— Text extract —
But the aviation industry says it has a way out. Sustainable Aviation, a UK coalition of airlines, airports and manufacturers announced earlier this month that the sector plans to reach net zero emissions by 2050. Its plan? Biofuels.

The group claims that switching to biofuels will reduce the amount of carbon dioxide planes put into the atmosphere by at least 30 per cent in 2050. But they might not be the carbon solution the aviation industry is in need of. Unless they’re used in the right way, biofuels could be a bigger source of carbon than expected, and won’t help reduce emissions at all.

Biofuel is an umbrella term for any fuel manufactured from organic material – an alternative to fossil fuels like oil, gas and coal which are formed by geological processes over long periods of time. They can be made from crops, wood or waste material which is turned into biodiesel and bioethanol. Although burning biofuels releases carbon into the atmosphere – the same as burning any fuel – the supposed benefit of biofuels comes from the fact that that carbon released was absorbed by the organic matter as it grew. In theory, this means that carbon simply cycles between plants and the atmosphere, rather than being released into the atmosphere after staying locked deep underground for millions of years.

At the moment Bergen, Brisbane, Los Angeles, Oslo and Stockholm airports provide a 50/50 mix of biofuel and jet fuel. Conventional fuels make the seal in the engines of older planes swell slightly which prevents leakage, so this mix is the minimum amount of fossil fuel that can be safely handled by all planes. Representatives from the International Air Transport Association (IATA) say that manufacturers are starting to use a synthetic rubber substitute in the engines of new planes that isn’t affected by biofuels, so over time they expect the percentage of biofuel used in the mix to go up.

— Written exercise 1 —
Answer these questions from the text on aviation biofuels:
(a) By what year does the sector plan to reach net zero emissions?
(b) By at least what percentage does the group claim biofuels will cut the carbon dioxide planes emit in 2050?
(c) Which airports currently provide a 50/50 mix of biofuel and jet fuel?

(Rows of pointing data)
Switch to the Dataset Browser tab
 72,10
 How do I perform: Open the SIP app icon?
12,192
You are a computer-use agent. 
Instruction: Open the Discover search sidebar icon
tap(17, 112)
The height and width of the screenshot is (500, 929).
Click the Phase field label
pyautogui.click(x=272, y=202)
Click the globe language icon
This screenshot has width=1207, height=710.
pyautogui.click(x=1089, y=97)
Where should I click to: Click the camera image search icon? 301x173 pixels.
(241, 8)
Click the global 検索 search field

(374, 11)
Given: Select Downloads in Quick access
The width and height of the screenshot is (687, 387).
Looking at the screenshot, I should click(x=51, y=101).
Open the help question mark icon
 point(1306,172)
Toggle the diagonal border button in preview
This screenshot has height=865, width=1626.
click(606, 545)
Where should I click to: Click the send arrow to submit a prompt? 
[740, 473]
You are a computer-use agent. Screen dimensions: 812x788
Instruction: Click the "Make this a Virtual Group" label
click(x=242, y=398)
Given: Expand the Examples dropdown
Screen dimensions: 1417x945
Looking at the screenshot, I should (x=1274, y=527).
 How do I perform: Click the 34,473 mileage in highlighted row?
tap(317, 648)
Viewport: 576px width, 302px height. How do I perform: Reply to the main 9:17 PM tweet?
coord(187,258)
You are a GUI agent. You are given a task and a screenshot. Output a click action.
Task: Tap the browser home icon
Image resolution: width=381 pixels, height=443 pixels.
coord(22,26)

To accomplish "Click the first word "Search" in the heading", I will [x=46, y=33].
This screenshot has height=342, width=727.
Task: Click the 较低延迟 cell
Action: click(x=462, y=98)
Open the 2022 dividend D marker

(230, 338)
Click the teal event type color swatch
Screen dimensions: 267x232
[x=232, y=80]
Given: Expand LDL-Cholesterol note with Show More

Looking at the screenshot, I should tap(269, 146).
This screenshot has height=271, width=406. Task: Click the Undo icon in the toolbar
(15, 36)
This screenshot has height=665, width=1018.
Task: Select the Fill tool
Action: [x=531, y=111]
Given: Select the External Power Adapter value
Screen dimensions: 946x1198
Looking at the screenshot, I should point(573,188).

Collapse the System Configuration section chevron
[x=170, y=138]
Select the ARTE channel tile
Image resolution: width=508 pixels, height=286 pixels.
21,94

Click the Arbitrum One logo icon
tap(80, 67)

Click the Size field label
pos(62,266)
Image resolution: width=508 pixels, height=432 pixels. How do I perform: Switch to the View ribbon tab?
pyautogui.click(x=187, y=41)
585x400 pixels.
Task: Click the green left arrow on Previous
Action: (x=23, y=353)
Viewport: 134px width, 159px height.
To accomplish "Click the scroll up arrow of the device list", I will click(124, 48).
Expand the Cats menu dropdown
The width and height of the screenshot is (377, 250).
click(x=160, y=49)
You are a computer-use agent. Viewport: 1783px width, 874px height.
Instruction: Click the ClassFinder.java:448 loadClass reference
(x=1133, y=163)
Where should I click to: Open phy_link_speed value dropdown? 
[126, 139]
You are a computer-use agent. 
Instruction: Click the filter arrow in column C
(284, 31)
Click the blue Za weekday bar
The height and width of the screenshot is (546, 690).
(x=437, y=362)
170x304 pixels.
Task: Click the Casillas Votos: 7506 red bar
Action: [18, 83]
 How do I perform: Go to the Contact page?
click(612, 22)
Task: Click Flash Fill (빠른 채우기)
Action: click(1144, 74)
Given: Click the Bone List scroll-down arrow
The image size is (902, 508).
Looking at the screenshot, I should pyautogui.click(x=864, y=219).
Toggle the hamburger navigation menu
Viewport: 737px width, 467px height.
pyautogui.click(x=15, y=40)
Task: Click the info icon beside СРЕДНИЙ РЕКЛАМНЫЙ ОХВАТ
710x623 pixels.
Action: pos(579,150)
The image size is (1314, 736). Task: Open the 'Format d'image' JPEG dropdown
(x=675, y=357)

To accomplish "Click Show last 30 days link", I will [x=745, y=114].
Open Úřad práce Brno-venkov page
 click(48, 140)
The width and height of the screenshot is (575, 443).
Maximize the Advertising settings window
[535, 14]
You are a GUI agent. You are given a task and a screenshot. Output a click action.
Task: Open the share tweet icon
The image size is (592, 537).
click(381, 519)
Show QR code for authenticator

— Written exercise 2 —
Retype the entries from the line with "Given: Select Downloads in Quick access" up to and including the line with "pos(62,266)".

— Worked solution 1 —
(a) 2050
(b) At least 30 per cent
(c) Bergen, Brisbane, Los Angeles, Oslo and Stockholm

— Worked solution 2 —
Given: Select Downloads in Quick access
The width and height of the screenshot is (687, 387).
Looking at the screenshot, I should click(x=51, y=101).
Open the help question mark icon
 point(1306,172)
Toggle the diagonal border button in preview
This screenshot has height=865, width=1626.
click(606, 545)
Where should I click to: Click the send arrow to submit a prompt? 
[740, 473]
You are a computer-use agent. Screen dimensions: 812x788
Instruction: Click the "Make this a Virtual Group" label
click(x=242, y=398)
Given: Expand the Examples dropdown
Screen dimensions: 1417x945
Looking at the screenshot, I should (x=1274, y=527).
 How do I perform: Click the 34,473 mileage in highlighted row?
tap(317, 648)
Viewport: 576px width, 302px height. How do I perform: Reply to the main 9:17 PM tweet?
coord(187,258)
You are a GUI agent. You are given a task and a screenshot. Output a click action.
Task: Tap the browser home icon
Image resolution: width=381 pixels, height=443 pixels.
coord(22,26)

To accomplish "Click the first word "Search" in the heading", I will [x=46, y=33].
This screenshot has height=342, width=727.
Task: Click the 较低延迟 cell
Action: click(x=462, y=98)
Open the 2022 dividend D marker

(230, 338)
Click the teal event type color swatch
Screen dimensions: 267x232
[x=232, y=80]
Given: Expand LDL-Cholesterol note with Show More

Looking at the screenshot, I should tap(269, 146).
This screenshot has height=271, width=406. Task: Click the Undo icon in the toolbar
(15, 36)
This screenshot has height=665, width=1018.
Task: Select the Fill tool
Action: [x=531, y=111]
Given: Select the External Power Adapter value
Screen dimensions: 946x1198
Looking at the screenshot, I should point(573,188).

Collapse the System Configuration section chevron
[x=170, y=138]
Select the ARTE channel tile
Image resolution: width=508 pixels, height=286 pixels.
21,94

Click the Arbitrum One logo icon
tap(80, 67)

Click the Size field label
pos(62,266)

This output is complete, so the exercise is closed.